L’autre jour, sur YouTube je suis tombé sur une vidéo d’un groupe aujourd’hui tombé dans l’oubli Shades Of Rythm « Extacy », certaines images de ce clip semblent avoir été tournées à l’Aquaboulevard de Paris lors d’une rave mémorable organisée par je ne sais plus qui avec des bus entiers de britanniques qui avaient débarqué. Britanniques tous plus beaux les uns que les autres, déguisés, amusants, souriants, délirants, très drogués sûrement bien sûr, qu’importe, ces jeunes gens avaient, le temps d’une nuit inoubliable, apporté une magie folle dans notre capitale. Ils ne sont pas si nombreux les évènements auxquels j’ai participé dans ces années là à m’avoir laissé une telle impression.
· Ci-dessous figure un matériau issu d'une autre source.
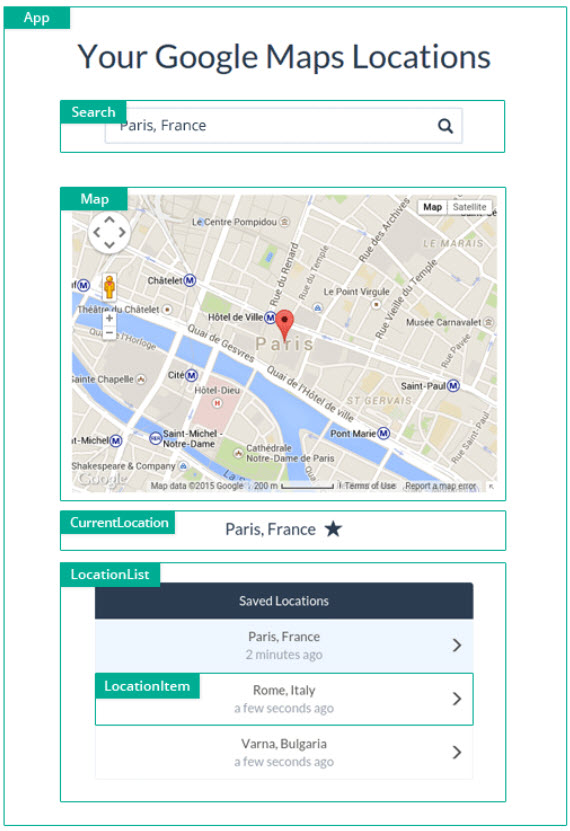Open the Rome, Italy saved location chevron
Screen dimensions: 570x831
point(457,699)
Par delà, les années qui passent et ne reviennent jamais, il y a encore une tripotée d’organisateurs, de managers de labels, de musiciens à vouloir faire perdurer cette magie et ce sens de la fête que, il faut bien dire, nous autres français, avons toujours eu un peu de mal à cultiver. Hardrock Striker fait partie de ces gens qui n’ont pas oublié que la house sert avant tout à danser, le reste n’étant bien souvent qu’habillage de musiciens en mal d’inspiration. Vous souvenez vous la sensation ressentie à l’écoute des premiers disques de house à l’époque ? Cette étrange sensation qui vous dit que cette musique risque de vous hanter toute votre vie et vous garantira quelques beaux frissons. C’est exactement cette sensation que l’on éprouve lorsque les premières notes de « Need You » déboulent. On pense aux disques de Fnac Music, de Nu Groove, aux vieilles galettes de Strictly Rhythm et à tant d’autres trésors que notre mémoire refuse d’enfouir.
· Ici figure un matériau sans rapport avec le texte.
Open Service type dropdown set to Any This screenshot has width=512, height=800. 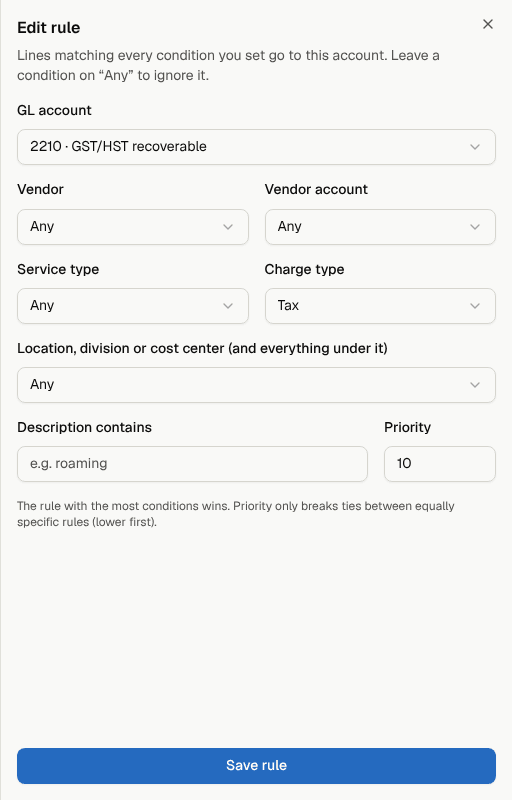pos(133,306)
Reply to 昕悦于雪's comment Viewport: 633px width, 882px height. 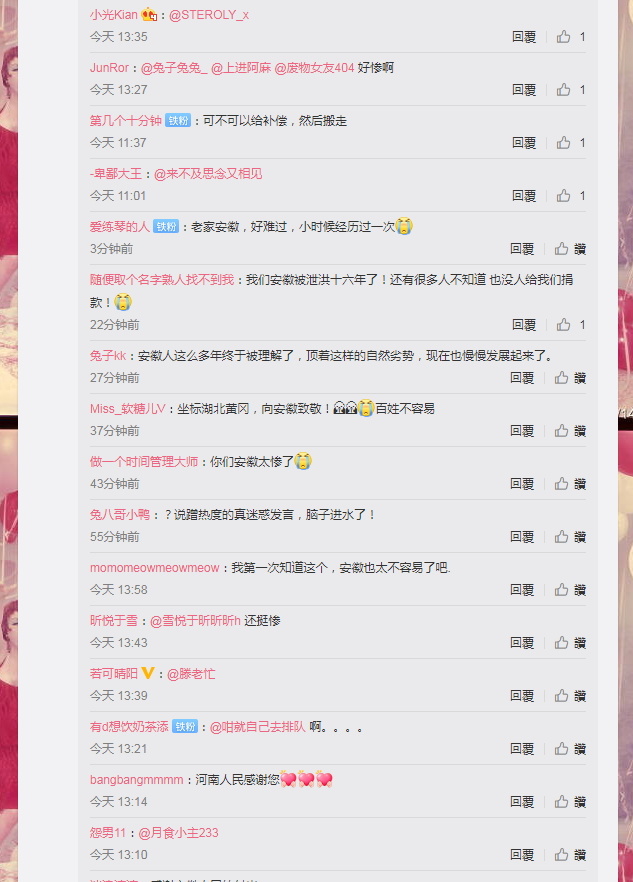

Jason Grove – Lost Cuts#1 / Wax Classic

On se laisse happer par la musique et l’on se dit que ce serait bien de ne vivre que de ça, de danse et de joie ressentie à l’audition de bonne musique. Jason Grove a débuté sa carrière sans doute dans les bas-fonds de Detroit à l’époque où ils n’étaient qu’une poignée à vouloir sortir cette ruine de ville de son déclin annoncé, il a eu l’occasion d’être invité sur les ondes de WDRQ et WJLB ce qui lui a apporté un semblant de notoriété au moment où d’autres traversaient l’Atlantique pour prêcher la bonne parole. Ayant toujours refusé de se compromettre avec de gros labels, sa musique aurait pu sombrer dans l’oubli si Hardrock Striker n’était tombé un peu par hasard sur deux cassettes audio de 1991 et 1992. Il décide de sortir pour la première fois en vinyl ces titres intemporels qui sonnent comme du Kerri Chandler avant l’heure ou du Romanthony très rough. Jason Grove continue, lui, à composer, sans ordinateur, il vend ses cassettes à des disquaires indépendants ou les donne à des copains.